Analysts Reflect on the Impact of the Recent China-Arab Forum and Future of China’s Mideast Role

China’s President Xi Jinping gives a speech during the opening ceremony of the 10th Ministerial Meeting of China-Arab States Cooperation Forum at the Diaoyutai State Guesthouse in Beijing on May 30, 2024. JADE GAO / AFP

It’s been two weeks since Arab leaders gathered in Beijing for the China-Arab States Cooperation Forum and analysts who closely follow Chinese foreign policy in the Mideast have had a chance to digest the outcomes of this year’s gathering.

Jonathan Fulton, a renowned China-Persian Gulf scholar at Zayed University in Abu Dhabi, conducted an informal survey of academics and policy analysts who specialize in China-Mideast relations to gauge their response to the forum and what’s ahead for China, particularly related to the Israel/Palestinian crisis.

Everyone surveyed by Fulton for this story published in his China-MENA Newsletter was anonymous:

  • DID PEOPLE IN THE REGION FOLLOW THE FORUM? “We are distracted strategically, and honestly in the strategic community, I haven’t heard people, you know, saying, “Oh, let’s watch the Chinese statement.”

  • DID THE JOINT STATEMENT ON PALESTINE SURPRISE YOU? “Not really, to be honest. I think it’s in tune with what the Chinese have signaled and said since the crisis began. And the cost of such joint statements isn’t very high either: globally there are condemnations emerging left and right about Israel’s behavior.”

  • IS CHINA SEEN AS AN IMPORTANT ACTOR IN THE ISRAEL-PALESTINE DISPUTE? “When push comes to shove, and when you look at kind of the accumulated experiences we have with China wading into this issue, like the three points, the four points, the five points…etc. nothing substantive has come out of it because it’s just not their mediation style, and they don’t actually have the coercive capacity to reshape Israeli politics, which is the core issue.”

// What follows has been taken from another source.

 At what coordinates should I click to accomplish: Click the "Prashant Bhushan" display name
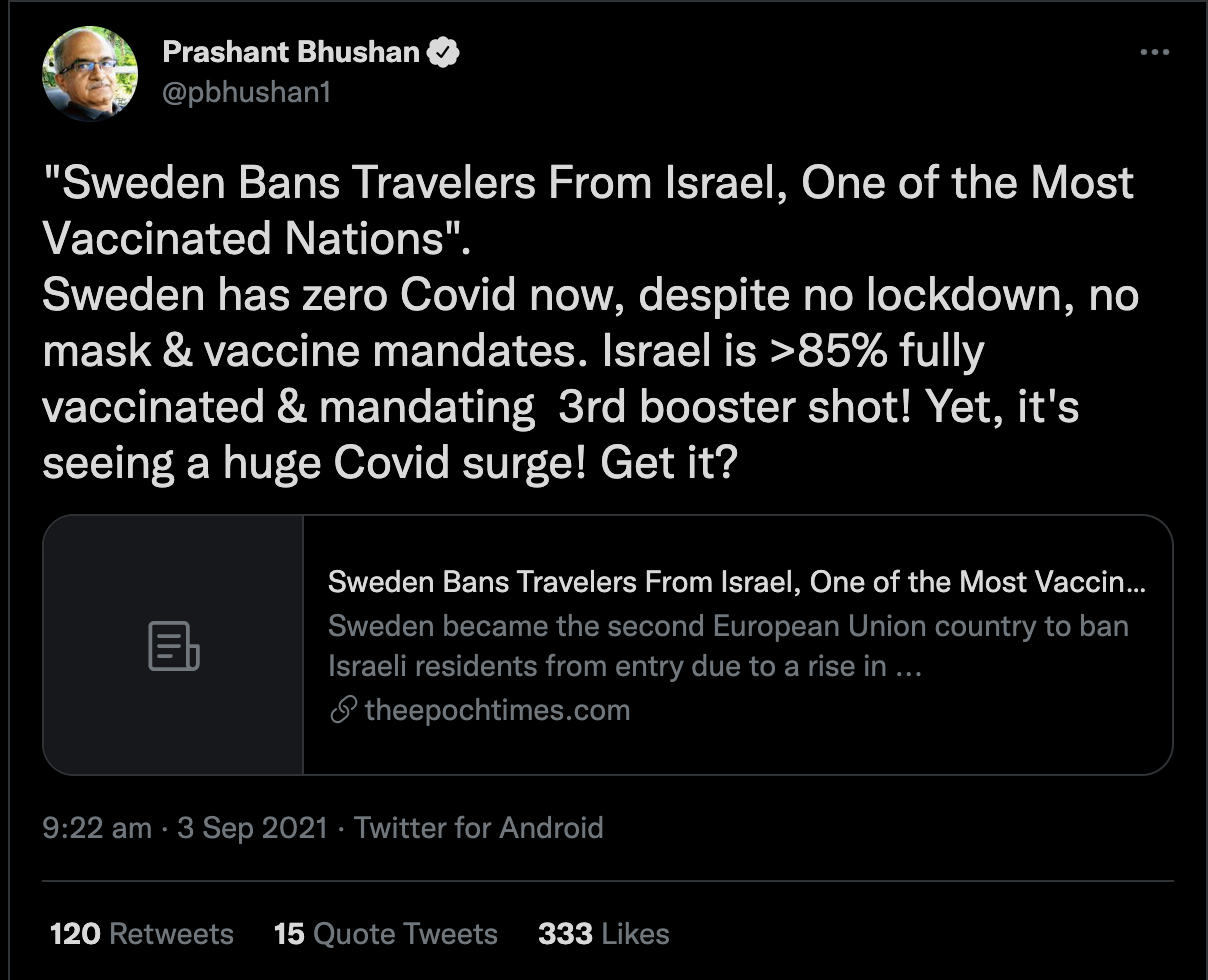[290, 52]
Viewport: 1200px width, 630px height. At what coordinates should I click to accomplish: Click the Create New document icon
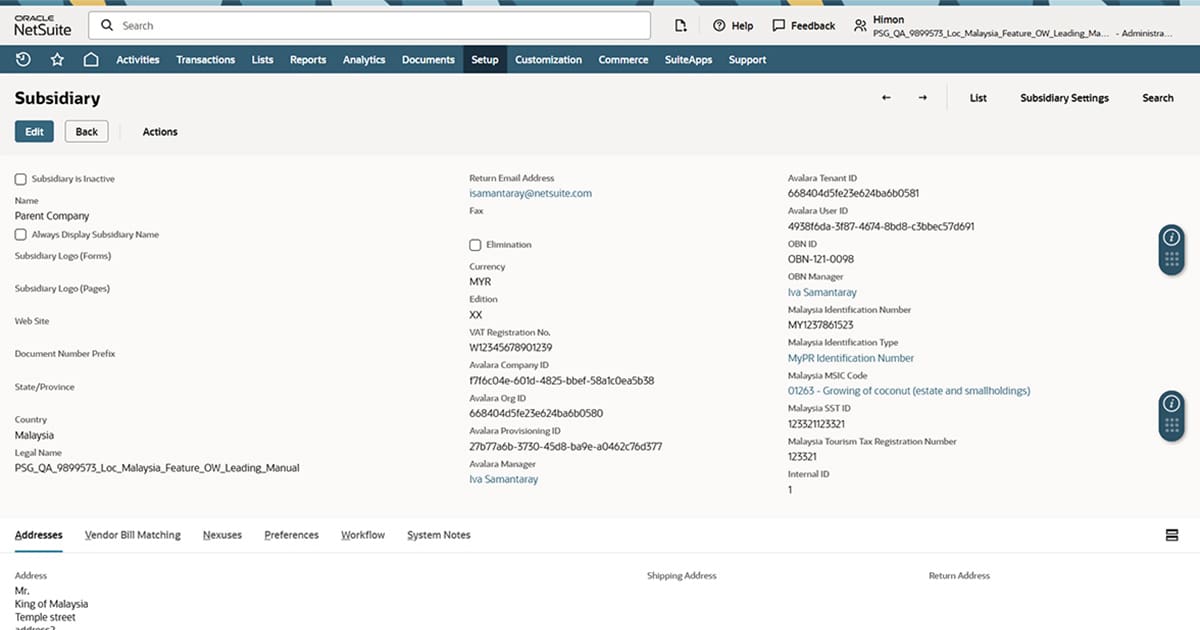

  • HAS CHINA’S RESPONSE TO OCTOBER 7TH DONE IRREPARABLE HARM TO CHINA-ISRAEL TIES? “I wouldn’t say irreparable, but I think that right now, we’re at a very, very, very low point. And things are very sensitive right now. It’ll take them a lot of time to go back to the way they were. And we should remember that we were in a decline even before October 7th because of COVID, because of the U.S.-China rivalry. Because of all that, we were in a decline anyway. So now we are even more in a decline. And it’ll take a decade to forget. I don’t think we can forget that.”